Hashimoto's thyroiditis impairs embryo implantation by compromising endometrial morphology and receptivity markers in euthyroid mice.
Wu Zhangbi,Cai Yaojun,Xia Qin,Liu Tiantian,Yang Hao,Wang Fen,Wang Nan,Yu Zhen,Yin Chunying,Wang Qunan,Zhu Defa
Reproductive biology and endocrinology : RB&E
BACKGROUND:Although thyroid dysfunction caused by Hashimoto's thyroiditis (HT) is believed to be related to implantation failure due to the underdevelopment of the receptive uterus, it is unknown whether HT itself, even in the euthyroid state, impairs embryo implantation associated with endometrial receptivity defects. To address whether HT itself can affect endometrial receptivity accompanied by implantation alterations, a euthyroid HT model was established in mice. METHODS:Female NOD mice were immunized twice with thyroglobulin and adjuvant to induce the experimental HT model.

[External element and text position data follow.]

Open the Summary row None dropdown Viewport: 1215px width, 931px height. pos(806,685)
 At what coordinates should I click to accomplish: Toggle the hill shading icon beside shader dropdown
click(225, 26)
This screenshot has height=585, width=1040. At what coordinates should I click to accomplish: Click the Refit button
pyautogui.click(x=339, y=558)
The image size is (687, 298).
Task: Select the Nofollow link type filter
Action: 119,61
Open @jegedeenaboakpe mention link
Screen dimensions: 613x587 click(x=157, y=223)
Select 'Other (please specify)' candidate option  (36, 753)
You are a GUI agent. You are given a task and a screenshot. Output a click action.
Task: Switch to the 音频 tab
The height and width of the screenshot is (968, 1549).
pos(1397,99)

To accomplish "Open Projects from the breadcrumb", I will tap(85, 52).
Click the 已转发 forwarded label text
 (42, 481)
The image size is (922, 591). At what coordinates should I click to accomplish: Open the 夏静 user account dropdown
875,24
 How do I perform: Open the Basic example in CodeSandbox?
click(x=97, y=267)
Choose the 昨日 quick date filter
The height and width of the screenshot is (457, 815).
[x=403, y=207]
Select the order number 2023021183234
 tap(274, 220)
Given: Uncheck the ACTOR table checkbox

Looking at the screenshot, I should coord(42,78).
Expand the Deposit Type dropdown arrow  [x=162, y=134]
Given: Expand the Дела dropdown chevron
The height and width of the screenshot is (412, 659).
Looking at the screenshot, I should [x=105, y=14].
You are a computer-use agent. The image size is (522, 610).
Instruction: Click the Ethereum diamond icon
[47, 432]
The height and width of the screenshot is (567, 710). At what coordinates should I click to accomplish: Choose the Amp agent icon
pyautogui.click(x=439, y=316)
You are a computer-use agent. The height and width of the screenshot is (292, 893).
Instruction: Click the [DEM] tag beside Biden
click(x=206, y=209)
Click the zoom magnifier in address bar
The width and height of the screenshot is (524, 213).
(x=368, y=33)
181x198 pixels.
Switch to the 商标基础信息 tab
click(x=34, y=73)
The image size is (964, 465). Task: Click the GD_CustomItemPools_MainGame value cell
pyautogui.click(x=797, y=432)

Four weeks after the second treatment, the mice were normally mated, and pregnant ones were sacrificed in implantation window for thyroid-related parameter and steroid hormones measurements by electrochemiluminescence immunoassay and enzyme-linked immunosorbent assay and implantation site number calculation by uptake of Chicago Blue dye. In addition, certain morphological features of endometrial receptivity were observed by hematoxylin-eosin staining and scanning electron microscopy, and the expression of other receptivity markers were analyzed by immunohistochemistry, RT-qPCR or Western Blot. RESULTS:HT mice displayed intrathyroidal monocyte infiltration and elevated serum thyroid autoantibody levels without thyroid dysfunction, defined as euthyroid HT in humans. Euthyroid HT resulted in implantation failure, fewer pinopodes, retarded pinopode maturation, and inhibited expression of receptivity markers: estrogen receptor α (ERα), integrin β3, leukemia inhibitory factor (LIF), and cell adhesion molecule-1 (ICAM-1). Interestingly, despite this compromised endometrial receptivity response, no statistical differences in serum estradiol or progesterone level between groups were found. CONCLUSIONS:These findings are the first to indicate that HT induces a nonreceptive endometrial milieu in the euthyroid state, which may underlie the detrimental effects of HT itself on embryo implantation.